The Chemistry SROP is focused on curiosity driven basic research. As such, the projects are specifically tailored to stimulate student curiosity by provoking students to ask "Why?" and "How?" about their research. Participants will progress from undergraduate textbook learning to discovering and solving challenging research problems during the 10-week program.

This SROP offers a wide range of topics, including: organic radicals, medical imaging agents, protein-DNA interactions, enzyme-assisted organic synthesis, catalytic nanoparticles, synthesis of algal quorum-sensing molecules, and drug-protein interactions. The faculty mentors bring strong records of commitment to one-on-one mentoring of undergraduates in their research laboratories, and each brings their own multidisciplinary approach, specific research objectives, and experimental methods.

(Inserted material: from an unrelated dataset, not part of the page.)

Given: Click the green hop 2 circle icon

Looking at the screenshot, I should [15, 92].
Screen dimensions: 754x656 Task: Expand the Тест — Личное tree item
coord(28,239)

Students will learn and experience a wide range of communication skills during SROP meetings, in mentor group meetings, career development seminars, lunch discussion groups, social activities, and visits to local industry. The program concludes with students presenting their research findings at a campus-wide poster symposium.

2014 Mentors and Projects

Late stage introduction of fluorine into drug-like molecules
To prepare PET radiotracers, the student will learn how to synthesize and prepare them by fluorination reactions with the "cold" (19F) isotope. What are the challenges involving the synthesis of the radiotracers with the "hot" (18F) isotope?
Analytical and Bioanalytical
Biological Mass Spectrometry
To characterize complex covalent and noncovalent biochemical interactions, the student will learn how to amplify DNA, isolate proteins, or study protein glycosylation.
Quorum-sensing molecules
To synthesize new amphiphiles for materials science and biosensing (collaborative) and to understand the synthesis of popular-linked bioactive molecules for cell biology studies (collaborative). Will also investigate new antimycobacterial agents (collaborative) and new reactions of organic peroxides.
Chemical Biology
Expanding the genetic code
To learn how protein structure determines its function, the student researcher will use the multidisciplinary tools of molecular biology and bioorganic chemistry to add chemically modified unnatural amino acids to the genetic code of a bacterium so it synthesizes protein molecules modified at specific and relevant locations.
Analytical and Bioanalytical
Rapid Analysis of Drug-Protein Interactions
To understand how drugs act on the body, the student will learn how to develop new analytical methods for studying the interaction between drugs and blood proteins. What are the driving forces for this interaction and how strong is it compared to a chemical bond?
Organic Radicals for Organic Magnets, Spin Labels, and MRI Contrast Agents
To prepare the spin labels, students will learn how to synthesize stable organic radicals. Free radicals are typically highly reactive, why then are some radicals such as nitroxides persistent and how to make them more stable?
Novel functional materials
To create materials with new properties for electronics, photonics, sensors, and energy storage, the student will synthesize new types of carbon nanotubes and modified graphene.
Chemical Biology
Tracking proteins in the cell
To allow monitoring of the precise spatial and temporal locations for proteins involved in cell motility, students will modify genes so they are specially labeled.
Nanocluster catalysts
To synthesize new catalysts for use in energy production and energy storage, students will prepare nanomaterials with designed shapes and composition.